Queen Victoria
Queen Victoria in her Robes of State. C. Royal Picture Library

In my non-fiction  book, The Water Doctor’s Daughters,  Queen Victoria is an important figure.

BY ROYAL APPOINTMENT- QUEEN VICTORIA AND HER FRENCH DRESSER

Early in  1842,  Victoria employed a well educated young Frenchwoman as one of her wardrobe mistresses.  Célestine Doudet  was  born in Rouen  on June  15 1817,  to a  highly regarded French army officer  and  an English mother.  She was recommended  to the queen by her patron, Madame de Chabaud-Latour, a woman with important connections within French society.  Doudet assumed special responsibility for Her Majesty’s jewels.  The appointment was curiously  short-lived, and my research has raised questions as to whether Mlle Doudet  left of her own accord.  However,  Queen Victoria provided Doudet with a brief letter of recommendation:

I consider Mademoiselle Doudet an excellent person, of mild disposition and amiable character, but her education has been too good for her situation of wardrobe woman with me, and I think that of governess would suit her better. I look on her  as a person of the greatest  probity and worthy of confidence.

- _Problem set_:
• 1. According to the text about Queen Victoria's French dresser, in what city was Célestine Doudet born?
• 2. Rewrite the rows from the one containing "Where should I" through the last row, swapping "sidebar" for "side menu" and leaving everything else unchanged. Omit the pictures from your answer.
The text and the rows that follow come from unrelated sources.

- _Material provided_:

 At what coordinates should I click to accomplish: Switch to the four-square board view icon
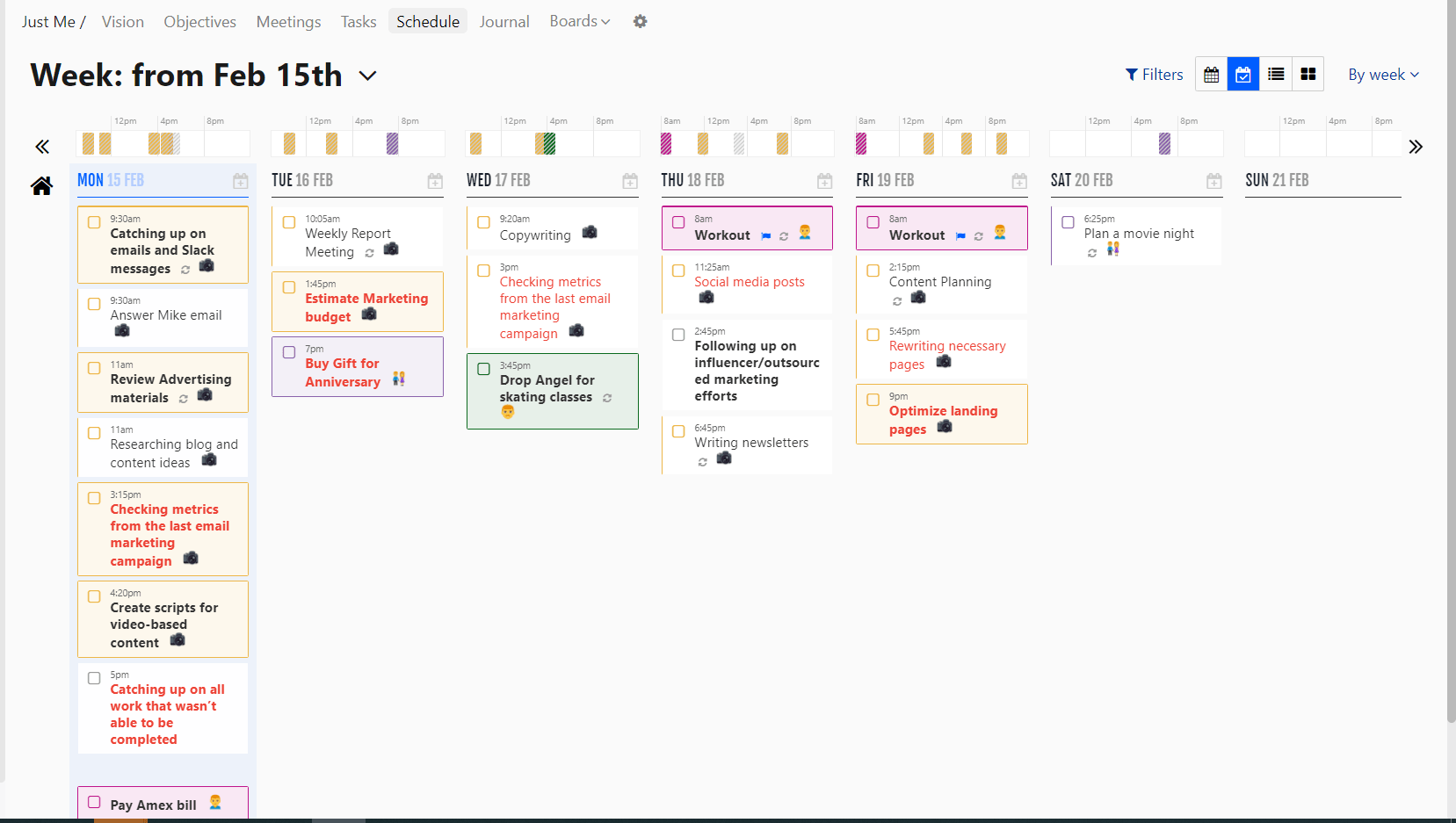[1308, 74]
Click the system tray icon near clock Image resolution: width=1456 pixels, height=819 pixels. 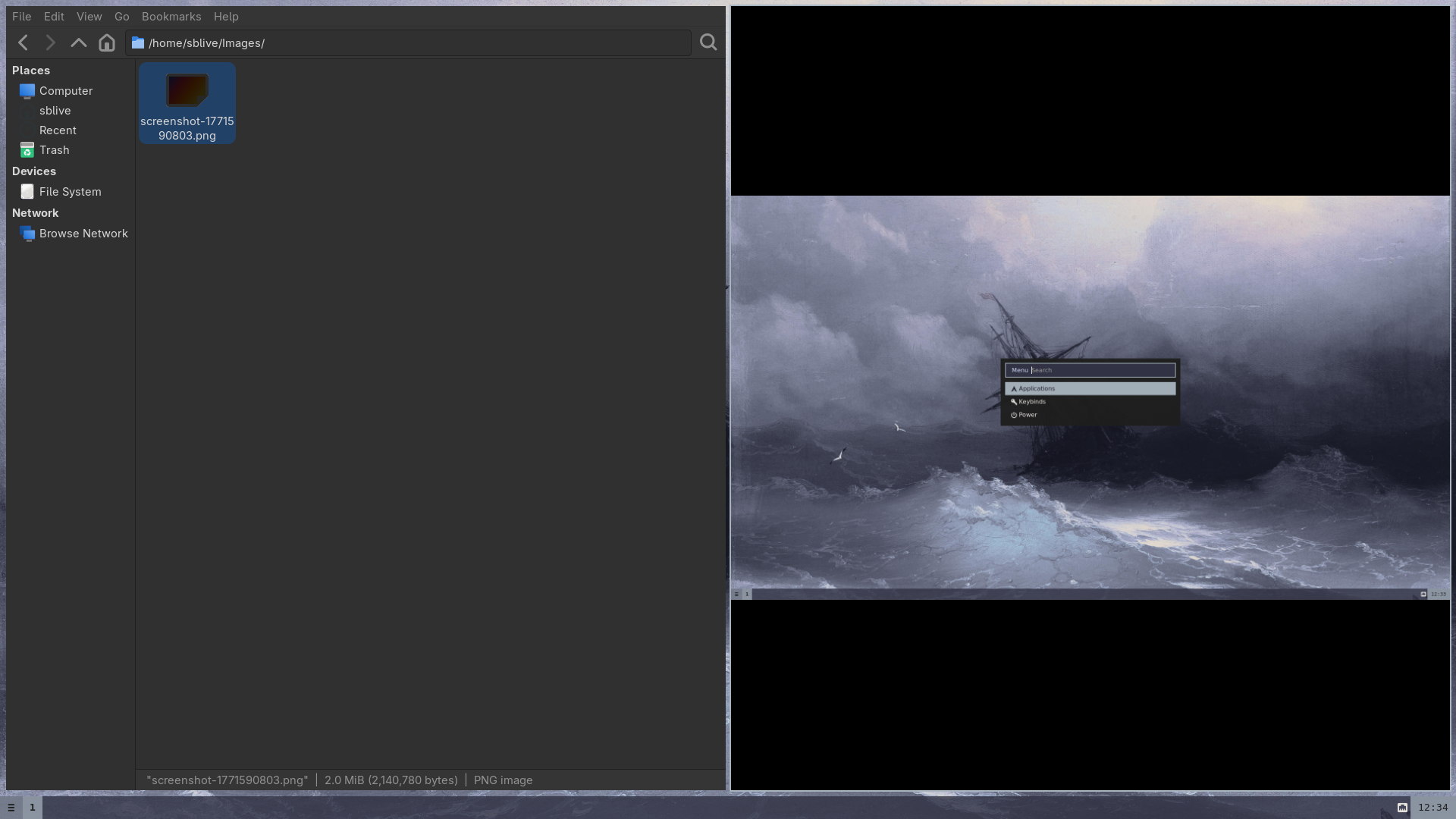coord(1402,808)
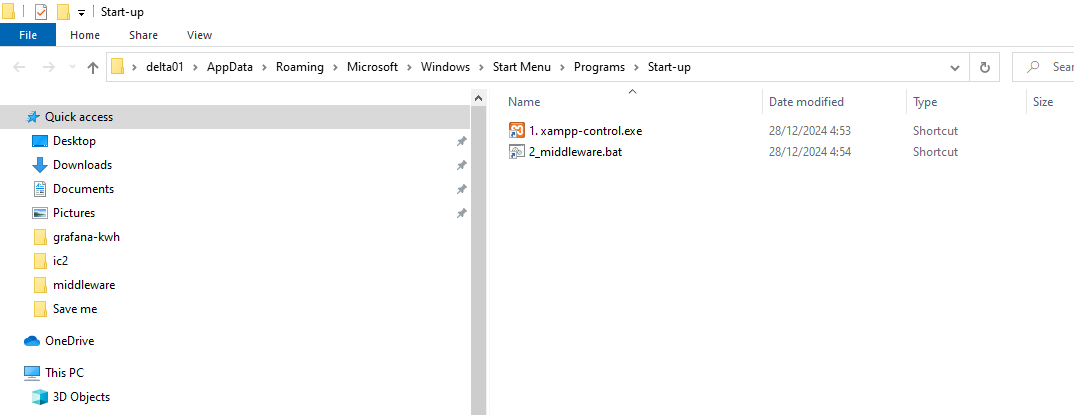The image size is (1074, 415).
Task: Expand the chevron after Roaming in breadcrumb
Action: 335,67
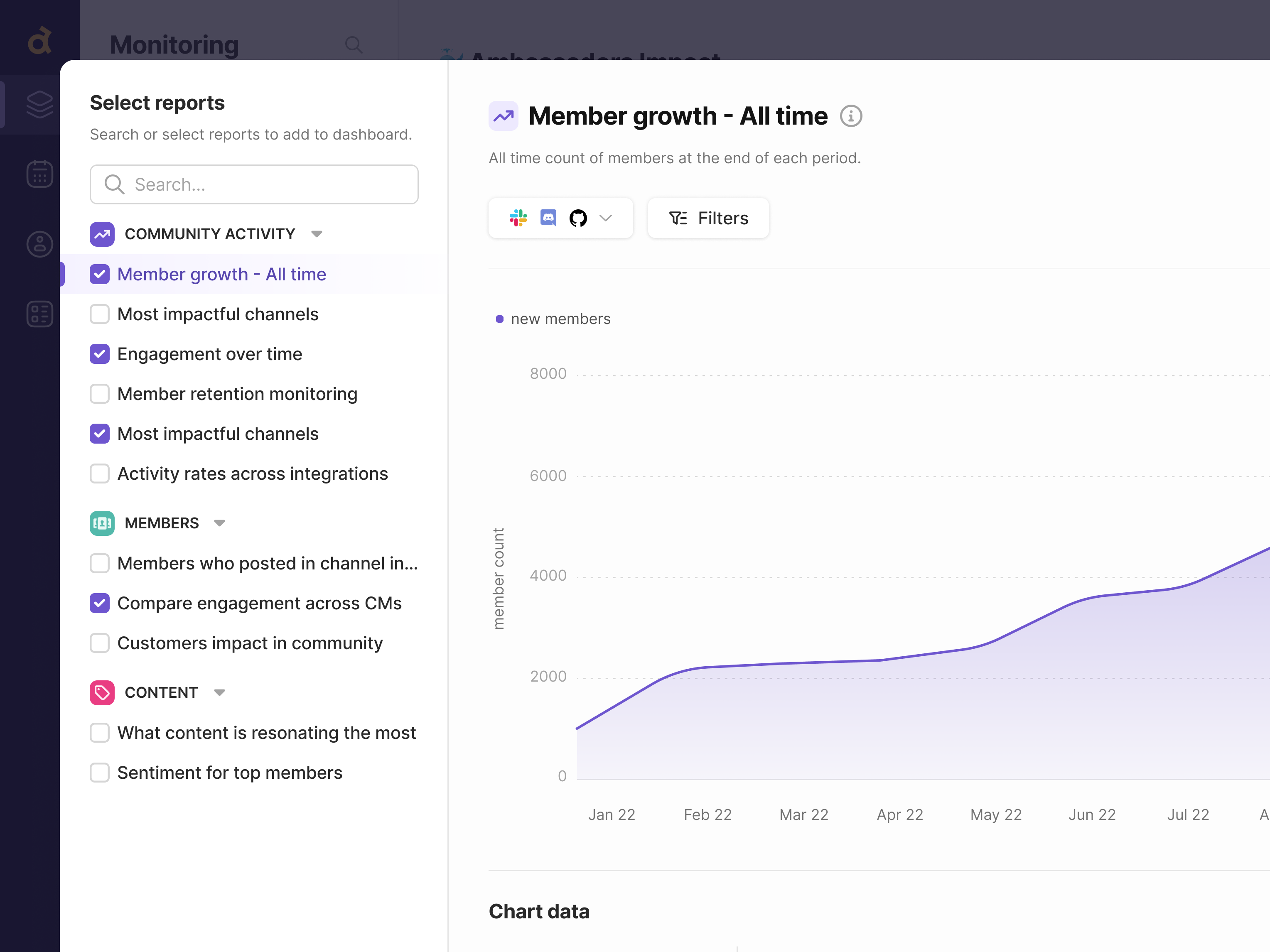Image resolution: width=1270 pixels, height=952 pixels.
Task: Click the new members legend swatch
Action: (x=499, y=319)
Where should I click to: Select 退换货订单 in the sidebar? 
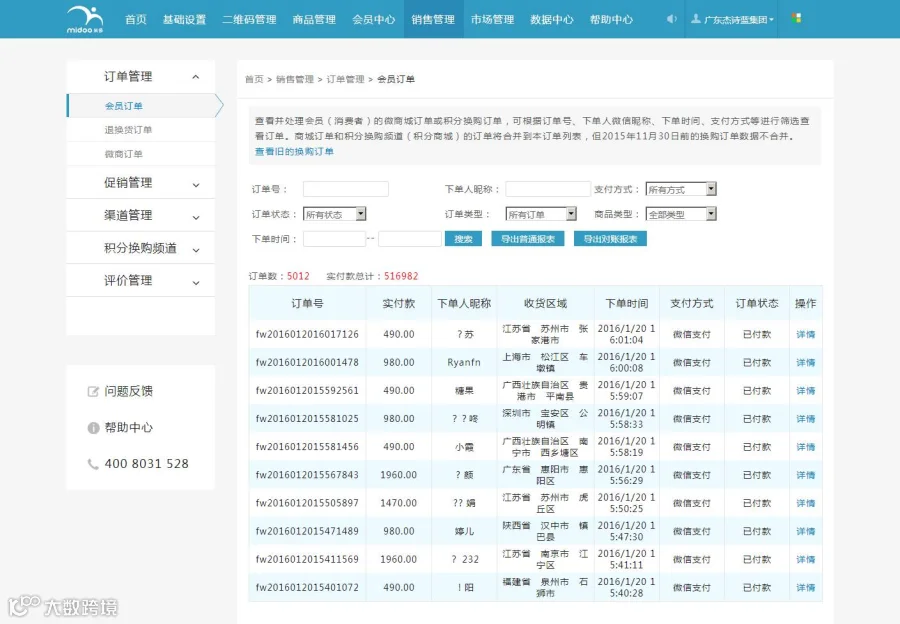[x=128, y=130]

- _Task-by-task outputs_:
• 1. Rouen

• 2.
Where should I click to: Select 退换货订单 in the side menu? 
[x=128, y=130]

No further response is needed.